Porter employed an easily comprehended writing style for the twenty opinions he authored on the territorial court. In United States v. Tenney, 2 Arizona 127 (1886), Porter wrote a dissent involving the prosecution of Mormons under the Edmunds Act. He also tended to draw cases with alluring backgrounds. In Shaw v. County of Pima, 2 Arizona 399 (1888), a disputed election resulted in one man taking office and accepting the accompanying salary. When it was determined his opponent had actually won the election, the new-found winner sued for the pay he would have received if he had taken office at the start of his term. Porter denied the claim. Hobson v. The New Mexico and Arizona Railroad Company, 2 Arizona 171 (1886), was a case where a worker had lost both of his legs while hauling railroad ties when a drunken railroad engineer had suddenly started a locomotive. An initial award of $30,000 had been cut in half by the district court. Porter's ruling upheld the reduced payment on the theory the worker had assumed all risks involved with his employment.

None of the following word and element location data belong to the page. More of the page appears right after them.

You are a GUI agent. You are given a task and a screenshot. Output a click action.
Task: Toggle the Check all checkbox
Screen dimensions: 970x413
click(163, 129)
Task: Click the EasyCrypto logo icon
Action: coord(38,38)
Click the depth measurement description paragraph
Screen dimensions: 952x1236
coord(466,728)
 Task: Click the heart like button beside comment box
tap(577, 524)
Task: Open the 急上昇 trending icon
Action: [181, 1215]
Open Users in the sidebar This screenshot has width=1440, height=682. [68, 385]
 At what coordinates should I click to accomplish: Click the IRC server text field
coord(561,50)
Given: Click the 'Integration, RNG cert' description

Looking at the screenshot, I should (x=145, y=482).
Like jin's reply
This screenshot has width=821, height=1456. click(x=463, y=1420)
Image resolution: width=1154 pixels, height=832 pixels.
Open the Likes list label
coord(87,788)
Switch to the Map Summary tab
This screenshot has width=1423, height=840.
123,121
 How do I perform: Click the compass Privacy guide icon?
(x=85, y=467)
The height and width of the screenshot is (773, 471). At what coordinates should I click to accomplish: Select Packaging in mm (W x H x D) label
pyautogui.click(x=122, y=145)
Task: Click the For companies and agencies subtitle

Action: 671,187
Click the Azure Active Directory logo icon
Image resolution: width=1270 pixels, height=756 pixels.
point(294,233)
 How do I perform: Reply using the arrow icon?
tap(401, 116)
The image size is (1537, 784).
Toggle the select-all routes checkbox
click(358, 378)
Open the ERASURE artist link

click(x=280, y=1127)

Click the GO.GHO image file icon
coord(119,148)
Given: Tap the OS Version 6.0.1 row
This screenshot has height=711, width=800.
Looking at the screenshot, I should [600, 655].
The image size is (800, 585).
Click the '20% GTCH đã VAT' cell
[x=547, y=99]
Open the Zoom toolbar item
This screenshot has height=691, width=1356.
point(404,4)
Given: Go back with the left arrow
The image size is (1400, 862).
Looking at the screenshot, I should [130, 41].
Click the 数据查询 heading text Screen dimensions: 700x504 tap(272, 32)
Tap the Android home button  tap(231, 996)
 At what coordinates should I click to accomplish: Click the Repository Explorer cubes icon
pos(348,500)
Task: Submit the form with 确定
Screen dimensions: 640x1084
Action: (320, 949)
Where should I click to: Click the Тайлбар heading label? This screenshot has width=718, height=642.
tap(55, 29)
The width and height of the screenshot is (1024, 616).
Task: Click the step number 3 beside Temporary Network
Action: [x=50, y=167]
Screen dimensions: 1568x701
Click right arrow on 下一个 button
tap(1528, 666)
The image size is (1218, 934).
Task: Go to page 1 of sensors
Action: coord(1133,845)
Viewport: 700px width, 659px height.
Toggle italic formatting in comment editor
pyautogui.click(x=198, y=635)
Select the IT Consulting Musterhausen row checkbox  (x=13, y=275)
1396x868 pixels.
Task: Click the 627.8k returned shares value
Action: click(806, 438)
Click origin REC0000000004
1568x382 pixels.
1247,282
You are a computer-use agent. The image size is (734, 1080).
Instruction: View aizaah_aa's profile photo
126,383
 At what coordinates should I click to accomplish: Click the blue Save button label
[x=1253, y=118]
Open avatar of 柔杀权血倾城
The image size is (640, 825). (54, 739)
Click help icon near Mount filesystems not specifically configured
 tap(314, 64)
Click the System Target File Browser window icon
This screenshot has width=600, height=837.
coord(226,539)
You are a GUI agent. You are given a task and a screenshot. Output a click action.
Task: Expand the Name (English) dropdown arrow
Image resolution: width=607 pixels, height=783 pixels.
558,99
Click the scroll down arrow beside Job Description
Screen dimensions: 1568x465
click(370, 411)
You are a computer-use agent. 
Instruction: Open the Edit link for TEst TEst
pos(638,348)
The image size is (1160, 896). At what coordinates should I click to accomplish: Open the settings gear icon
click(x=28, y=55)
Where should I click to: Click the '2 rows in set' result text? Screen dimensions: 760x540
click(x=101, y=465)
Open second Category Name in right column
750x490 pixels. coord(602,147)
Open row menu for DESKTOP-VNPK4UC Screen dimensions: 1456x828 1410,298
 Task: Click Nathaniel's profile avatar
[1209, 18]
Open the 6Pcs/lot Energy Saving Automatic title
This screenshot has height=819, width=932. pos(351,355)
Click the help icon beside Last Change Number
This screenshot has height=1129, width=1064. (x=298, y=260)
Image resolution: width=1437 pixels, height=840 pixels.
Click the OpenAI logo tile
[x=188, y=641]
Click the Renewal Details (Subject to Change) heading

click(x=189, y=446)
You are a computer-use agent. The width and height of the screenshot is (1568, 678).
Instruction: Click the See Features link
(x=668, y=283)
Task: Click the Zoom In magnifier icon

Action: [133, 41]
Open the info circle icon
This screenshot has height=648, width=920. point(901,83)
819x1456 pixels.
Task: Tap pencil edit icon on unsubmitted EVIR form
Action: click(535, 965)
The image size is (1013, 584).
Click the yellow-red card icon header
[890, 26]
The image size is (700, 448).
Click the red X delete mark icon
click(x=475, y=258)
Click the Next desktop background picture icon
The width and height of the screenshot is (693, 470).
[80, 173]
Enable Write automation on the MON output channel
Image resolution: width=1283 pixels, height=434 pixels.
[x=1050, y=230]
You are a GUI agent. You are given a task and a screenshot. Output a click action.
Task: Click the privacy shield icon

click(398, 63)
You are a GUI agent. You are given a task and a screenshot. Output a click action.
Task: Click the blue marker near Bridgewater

In Stiles v. Western Union Telegraph Company, 2 Arizona 308 (1887), a banking institution based in Tombstone sent a telegraph to its office in Tucson instructing the branch office to stop paying out funds. The telegram was delayed, resulting in the loss of funds by the bank. Porter's ruling allowed for partial recovery of the lost funds under the theory the bank's employees would not have made any payments after the telegram was received.
Western Mining Company v. Toole, 2 Arizona 82 (1886) was a case involving a forged check that had been presented to a bank and been pronounced genuine by the company's bookkeeper. A $1,251 judgment against the company was upheld as the bank had previously used the bookkeeper's expertise to validate previous checks even though the bookkeeper lacked formal authority to grant such approvals.

With Porter's term set to expire in another two days, President Benjamin Harrison appointed Joseph Henry Kibbey to be his replacement on August 5, 1889. After leaving the bench, Porter remained in Phoenix and practiced law. He requested to return to the Arizona bench after the resignation of Chief Justice Henry C. Gooding in May 1893 and in September 1893 as a replacement for Richard Elihu Sloan. Several years later, Porter moved back to Santa Rosa, California. He became seriously ill in the early 1900s but recovered partially. The 1906 San Francisco earthquake troubled him greatly and was listed as a contributing factor on his death certificate. Porter died in Santa Rosa on January 17, 1909. He was buried in the Santa Rosa Rural Cemetery.